# RECORDS FOR THIS TASK
--*--

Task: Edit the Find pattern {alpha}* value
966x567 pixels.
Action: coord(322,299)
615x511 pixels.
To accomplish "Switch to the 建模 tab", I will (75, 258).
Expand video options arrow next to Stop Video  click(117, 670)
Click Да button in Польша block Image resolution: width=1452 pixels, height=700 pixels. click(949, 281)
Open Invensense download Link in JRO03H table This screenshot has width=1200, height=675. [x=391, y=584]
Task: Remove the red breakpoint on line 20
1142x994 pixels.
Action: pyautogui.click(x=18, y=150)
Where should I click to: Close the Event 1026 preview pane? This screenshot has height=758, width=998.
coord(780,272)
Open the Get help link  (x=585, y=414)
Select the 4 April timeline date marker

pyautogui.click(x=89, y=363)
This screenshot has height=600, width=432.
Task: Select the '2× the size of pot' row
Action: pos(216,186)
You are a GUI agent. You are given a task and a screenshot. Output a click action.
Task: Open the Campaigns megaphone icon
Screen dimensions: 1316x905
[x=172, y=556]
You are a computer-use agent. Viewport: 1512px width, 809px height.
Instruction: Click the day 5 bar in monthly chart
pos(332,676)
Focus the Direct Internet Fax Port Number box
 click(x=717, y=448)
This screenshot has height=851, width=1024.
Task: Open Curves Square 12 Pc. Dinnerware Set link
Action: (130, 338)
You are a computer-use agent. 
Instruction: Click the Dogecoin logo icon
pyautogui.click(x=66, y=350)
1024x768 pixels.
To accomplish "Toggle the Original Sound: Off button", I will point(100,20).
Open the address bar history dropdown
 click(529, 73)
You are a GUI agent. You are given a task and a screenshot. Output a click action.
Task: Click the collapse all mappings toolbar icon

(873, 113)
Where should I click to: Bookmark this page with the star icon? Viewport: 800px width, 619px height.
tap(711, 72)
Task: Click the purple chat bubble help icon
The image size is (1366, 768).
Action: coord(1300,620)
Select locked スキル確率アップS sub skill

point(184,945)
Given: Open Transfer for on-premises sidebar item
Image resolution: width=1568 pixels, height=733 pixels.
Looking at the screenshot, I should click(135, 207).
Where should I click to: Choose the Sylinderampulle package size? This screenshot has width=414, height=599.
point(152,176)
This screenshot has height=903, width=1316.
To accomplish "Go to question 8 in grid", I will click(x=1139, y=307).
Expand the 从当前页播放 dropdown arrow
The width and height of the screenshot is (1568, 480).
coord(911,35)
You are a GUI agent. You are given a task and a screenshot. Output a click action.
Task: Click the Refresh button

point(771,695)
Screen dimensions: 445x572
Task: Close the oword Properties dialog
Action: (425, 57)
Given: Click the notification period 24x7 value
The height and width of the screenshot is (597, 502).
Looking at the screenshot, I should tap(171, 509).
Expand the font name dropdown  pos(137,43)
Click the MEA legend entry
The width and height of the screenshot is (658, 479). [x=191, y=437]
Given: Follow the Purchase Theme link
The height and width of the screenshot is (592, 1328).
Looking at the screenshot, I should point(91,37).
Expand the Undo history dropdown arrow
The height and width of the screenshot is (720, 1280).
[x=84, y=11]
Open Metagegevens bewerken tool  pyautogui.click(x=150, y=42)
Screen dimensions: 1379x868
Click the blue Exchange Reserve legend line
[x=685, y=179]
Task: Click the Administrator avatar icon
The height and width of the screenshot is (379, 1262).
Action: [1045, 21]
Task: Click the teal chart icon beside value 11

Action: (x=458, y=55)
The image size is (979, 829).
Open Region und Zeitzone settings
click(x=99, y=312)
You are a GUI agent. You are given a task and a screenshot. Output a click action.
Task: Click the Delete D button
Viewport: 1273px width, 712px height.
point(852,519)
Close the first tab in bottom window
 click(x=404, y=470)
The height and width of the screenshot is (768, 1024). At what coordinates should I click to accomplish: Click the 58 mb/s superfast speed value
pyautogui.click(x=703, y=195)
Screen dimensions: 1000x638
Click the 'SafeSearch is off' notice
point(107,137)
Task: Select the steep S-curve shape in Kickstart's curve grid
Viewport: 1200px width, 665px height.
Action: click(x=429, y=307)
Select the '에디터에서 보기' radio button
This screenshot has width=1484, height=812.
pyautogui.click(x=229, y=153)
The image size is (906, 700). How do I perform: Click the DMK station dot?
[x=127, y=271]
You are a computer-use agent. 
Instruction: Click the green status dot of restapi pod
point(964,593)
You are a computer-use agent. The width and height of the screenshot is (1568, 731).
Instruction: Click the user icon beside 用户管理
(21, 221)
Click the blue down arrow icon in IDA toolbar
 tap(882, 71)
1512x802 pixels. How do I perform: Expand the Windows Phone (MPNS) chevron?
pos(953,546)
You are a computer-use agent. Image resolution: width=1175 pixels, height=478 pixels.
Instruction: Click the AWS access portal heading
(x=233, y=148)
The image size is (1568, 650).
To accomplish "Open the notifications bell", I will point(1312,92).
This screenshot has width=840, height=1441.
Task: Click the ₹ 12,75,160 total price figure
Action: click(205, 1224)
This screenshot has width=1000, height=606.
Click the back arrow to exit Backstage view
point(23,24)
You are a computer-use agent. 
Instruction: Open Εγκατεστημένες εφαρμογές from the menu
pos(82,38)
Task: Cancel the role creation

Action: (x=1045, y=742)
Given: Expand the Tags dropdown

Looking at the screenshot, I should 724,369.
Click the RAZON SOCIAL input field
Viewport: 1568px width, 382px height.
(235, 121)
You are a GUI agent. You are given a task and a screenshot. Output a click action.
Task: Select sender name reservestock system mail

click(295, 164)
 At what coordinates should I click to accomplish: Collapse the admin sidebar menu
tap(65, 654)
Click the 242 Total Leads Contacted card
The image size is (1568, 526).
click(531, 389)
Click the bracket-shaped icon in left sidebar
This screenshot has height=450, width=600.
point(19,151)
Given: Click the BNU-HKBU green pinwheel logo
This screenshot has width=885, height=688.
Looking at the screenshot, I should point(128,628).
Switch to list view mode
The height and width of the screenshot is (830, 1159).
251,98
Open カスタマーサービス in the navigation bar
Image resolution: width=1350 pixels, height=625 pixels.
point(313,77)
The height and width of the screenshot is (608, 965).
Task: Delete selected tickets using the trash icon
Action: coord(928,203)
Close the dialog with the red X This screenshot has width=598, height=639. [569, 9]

--*--

# DESCRIPTION OF THE TASK
Swap "Instruction" for "Goal" throughout the items above, then write all of them out again with nothing else changed.

# EXPECTED ANSWER
Task: Edit the Find pattern {alpha}* value
966x567 pixels.
Action: coord(322,299)
615x511 pixels.
To accomplish "Switch to the 建模 tab", I will (75, 258).
Expand video options arrow next to Stop Video  click(117, 670)
Click Да button in Польша block Image resolution: width=1452 pixels, height=700 pixels. click(949, 281)
Open Invensense download Link in JRO03H table This screenshot has width=1200, height=675. [x=391, y=584]
Task: Remove the red breakpoint on line 20
1142x994 pixels.
Action: pyautogui.click(x=18, y=150)
Where should I click to: Close the Event 1026 preview pane? This screenshot has height=758, width=998.
coord(780,272)
Open the Get help link  (x=585, y=414)
Select the 4 April timeline date marker

pyautogui.click(x=89, y=363)
This screenshot has height=600, width=432.
Task: Select the '2× the size of pot' row
Action: pos(216,186)
You are a GUI agent. You are given a task and a screenshot. Output a click action.
Task: Open the Campaigns megaphone icon
Screen dimensions: 1316x905
[x=172, y=556]
You are a computer-use agent. Viewport: 1512px width, 809px height.
Goal: Click the day 5 bar in monthly chart
pos(332,676)
Focus the Direct Internet Fax Port Number box
 click(x=717, y=448)
This screenshot has height=851, width=1024.
Task: Open Curves Square 12 Pc. Dinnerware Set link
Action: (130, 338)
You are a computer-use agent. 
Goal: Click the Dogecoin logo icon
pyautogui.click(x=66, y=350)
1024x768 pixels.
To accomplish "Toggle the Original Sound: Off button", I will point(100,20).
Open the address bar history dropdown
 click(529, 73)
You are a GUI agent. You are given a task and a screenshot. Output a click action.
Task: Click the collapse all mappings toolbar icon

(873, 113)
Where should I click to: Bookmark this page with the star icon? Viewport: 800px width, 619px height.
tap(711, 72)
Task: Click the purple chat bubble help icon
The image size is (1366, 768).
Action: coord(1300,620)
Select locked スキル確率アップS sub skill

point(184,945)
Given: Open Transfer for on-premises sidebar item
Image resolution: width=1568 pixels, height=733 pixels.
Looking at the screenshot, I should click(135, 207).
Where should I click to: Choose the Sylinderampulle package size? This screenshot has width=414, height=599.
point(152,176)
This screenshot has height=903, width=1316.
To accomplish "Go to question 8 in grid", I will click(x=1139, y=307).
Expand the 从当前页播放 dropdown arrow
The width and height of the screenshot is (1568, 480).
coord(911,35)
You are a GUI agent. You are given a task and a screenshot. Output a click action.
Task: Click the Refresh button

point(771,695)
Screen dimensions: 445x572
Task: Close the oword Properties dialog
Action: (425, 57)
Given: Click the notification period 24x7 value
The height and width of the screenshot is (597, 502).
Looking at the screenshot, I should tap(171, 509).
Expand the font name dropdown  pos(137,43)
Click the MEA legend entry
The width and height of the screenshot is (658, 479). [x=191, y=437]
Given: Follow the Purchase Theme link
The height and width of the screenshot is (592, 1328).
Looking at the screenshot, I should point(91,37).
Expand the Undo history dropdown arrow
The height and width of the screenshot is (720, 1280).
[x=84, y=11]
Open Metagegevens bewerken tool  pyautogui.click(x=150, y=42)
Screen dimensions: 1379x868
Click the blue Exchange Reserve legend line
[x=685, y=179]
Task: Click the Administrator avatar icon
The height and width of the screenshot is (379, 1262).
Action: [1045, 21]
Task: Click the teal chart icon beside value 11

Action: (x=458, y=55)
The image size is (979, 829).
Open Region und Zeitzone settings
click(x=99, y=312)
You are a GUI agent. You are given a task and a screenshot. Output a click action.
Task: Click the Delete D button
Viewport: 1273px width, 712px height.
point(852,519)
Close the first tab in bottom window
 click(x=404, y=470)
The height and width of the screenshot is (768, 1024). At what coordinates should I click to accomplish: Click the 58 mb/s superfast speed value
pyautogui.click(x=703, y=195)
Screen dimensions: 1000x638
Click the 'SafeSearch is off' notice
point(107,137)
Task: Select the steep S-curve shape in Kickstart's curve grid
Viewport: 1200px width, 665px height.
Action: click(x=429, y=307)
Select the '에디터에서 보기' radio button
This screenshot has width=1484, height=812.
pyautogui.click(x=229, y=153)
The image size is (906, 700). How do I perform: Click the DMK station dot?
[x=127, y=271]
You are a computer-use agent. 
Goal: Click the green status dot of restapi pod
point(964,593)
You are a computer-use agent. The width and height of the screenshot is (1568, 731).
Goal: Click the user icon beside 用户管理
(21, 221)
Click the blue down arrow icon in IDA toolbar
 tap(882, 71)
1512x802 pixels. How do I perform: Expand the Windows Phone (MPNS) chevron?
pos(953,546)
You are a computer-use agent. Image resolution: width=1175 pixels, height=478 pixels.
Goal: Click the AWS access portal heading
(x=233, y=148)
The image size is (1568, 650).
To accomplish "Open the notifications bell", I will point(1312,92).
This screenshot has width=840, height=1441.
Task: Click the ₹ 12,75,160 total price figure
Action: click(205, 1224)
This screenshot has width=1000, height=606.
Click the back arrow to exit Backstage view
point(23,24)
You are a computer-use agent. 
Goal: Open Εγκατεστημένες εφαρμογές from the menu
pos(82,38)
Task: Cancel the role creation

Action: (x=1045, y=742)
Given: Expand the Tags dropdown

Looking at the screenshot, I should 724,369.
Click the RAZON SOCIAL input field
Viewport: 1568px width, 382px height.
(235, 121)
You are a GUI agent. You are given a task and a screenshot. Output a click action.
Task: Select sender name reservestock system mail

click(295, 164)
 At what coordinates should I click to accomplish: Collapse the admin sidebar menu
tap(65, 654)
Click the 242 Total Leads Contacted card
The image size is (1568, 526).
click(531, 389)
Click the bracket-shaped icon in left sidebar
This screenshot has height=450, width=600.
point(19,151)
Given: Click the BNU-HKBU green pinwheel logo
This screenshot has width=885, height=688.
Looking at the screenshot, I should point(128,628).
Switch to list view mode
The height and width of the screenshot is (830, 1159).
251,98
Open カスタマーサービス in the navigation bar
Image resolution: width=1350 pixels, height=625 pixels.
point(313,77)
The height and width of the screenshot is (608, 965).
Task: Delete selected tickets using the trash icon
Action: coord(928,203)
Close the dialog with the red X This screenshot has width=598, height=639. [569, 9]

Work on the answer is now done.